» Reading text:

• • • • • • •

Avoiding Mistakes: Tips for CEOs to Stay on Top
Remember that old joke, the one about two rules for getting along with the boss? “Rule one: The boss is always right. Rule two: If in doubt, see rule one.” Well, association CEOs probably like those rules. But, even the best need to always strive to make sure that those rules correctly apply to them — that is, that the boss is, indeed, always right. So, here are a few tips for staying on top.
Getting to be a CEO
- Don’t accept a job offer without due diligence. Look at the financials, past minutes, organizational documents, publicly available material and the like. And ask around, discreetly. Know what you are getting into.
- If there are things that you need and want, get them before you accept the job (and, where possible, get them in writing). Most CEOs are pretty good about getting an upfront agreement on compensation-related terms, but they aren’t always as thorough about “authority” issues. What is the scope of the CEO’s authority? Can they hire and fire the staff? Can they sign checks … and contracts? Be sure to get what is important to you clarified before you start the job.

• • • • • • •

» Given information:
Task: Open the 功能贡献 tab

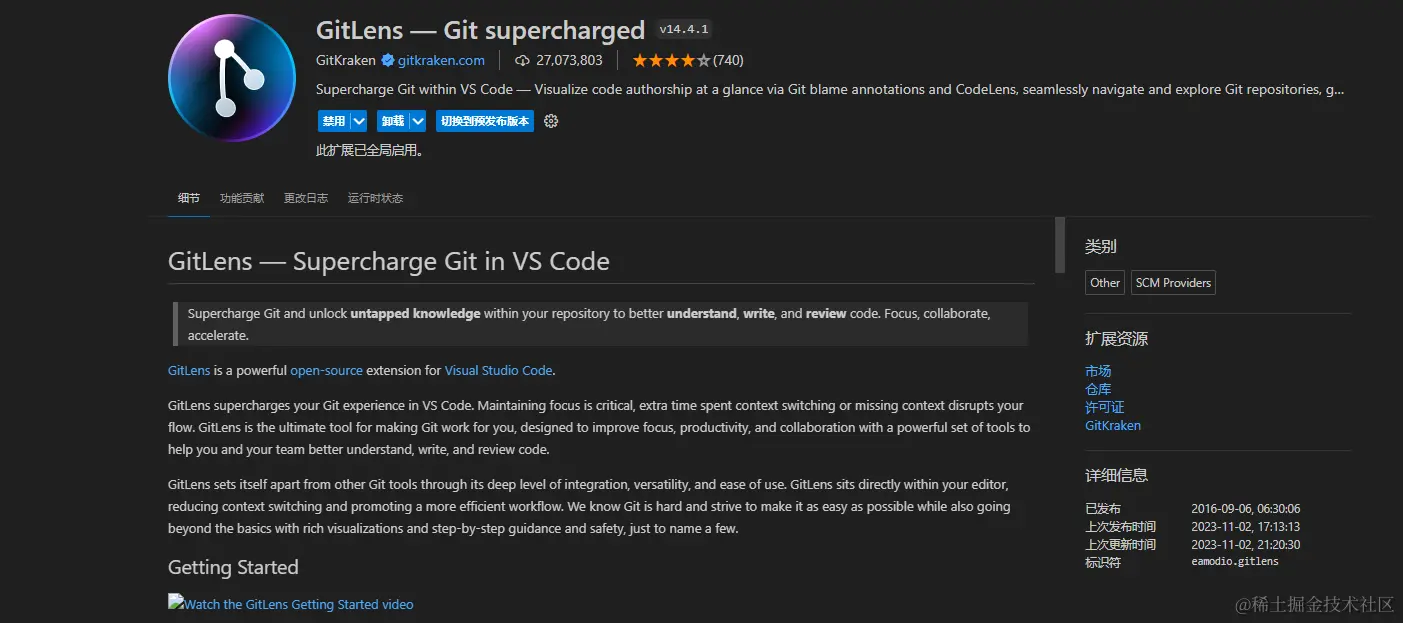Action: click(242, 198)
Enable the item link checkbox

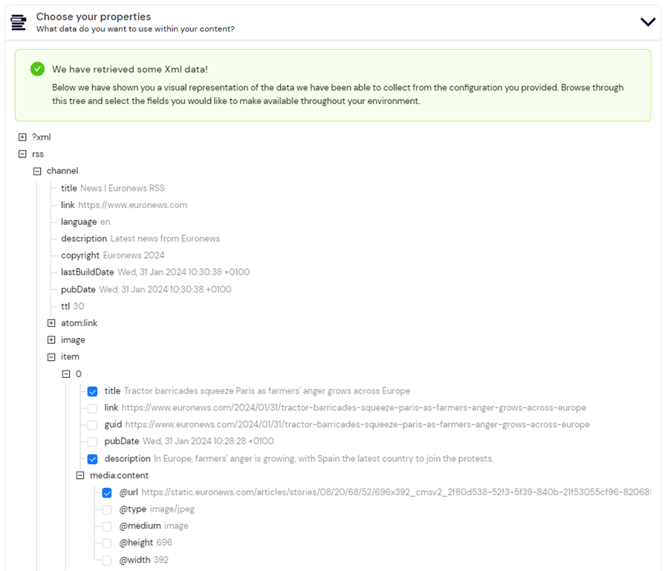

• • • • • • •

» Prompt: Continue the article offering tips to association CEOs, starting after its last sentence.

» Output below:
- The corollary to the above is to avoid the perception of being a “nickel and dimer.” There are certain things that CEOs don’t need to get upfront because they aren’t that big of a deal, and the CEO essentially controls the decision on what happens. A classic example: A CEO candidate lost out on a job by making the office’s vacation and health benefits policies an issue in their employment agreement. Both are important, but as CEO they probably could have made the relatively minor changes that they wanted from the inside — if they hadn’t lost the job upfront.
Staying a CEO
- CEOs must follow the organization’s bylaws, policies and procedures. There is no easier way to lose one’s job than by not following the rules.
- Remember, it’s the board that makes, interprets, and enforces the rules. Abide by their decisions. Real-world examples of where a CEO fought with their board and won are few and far between. That doesn’t mean that CEOs can’t disagree with their boards, or that boards are infallible; it only means that there are right and wrong ways about pushing, pulling and steering your board in the right direction.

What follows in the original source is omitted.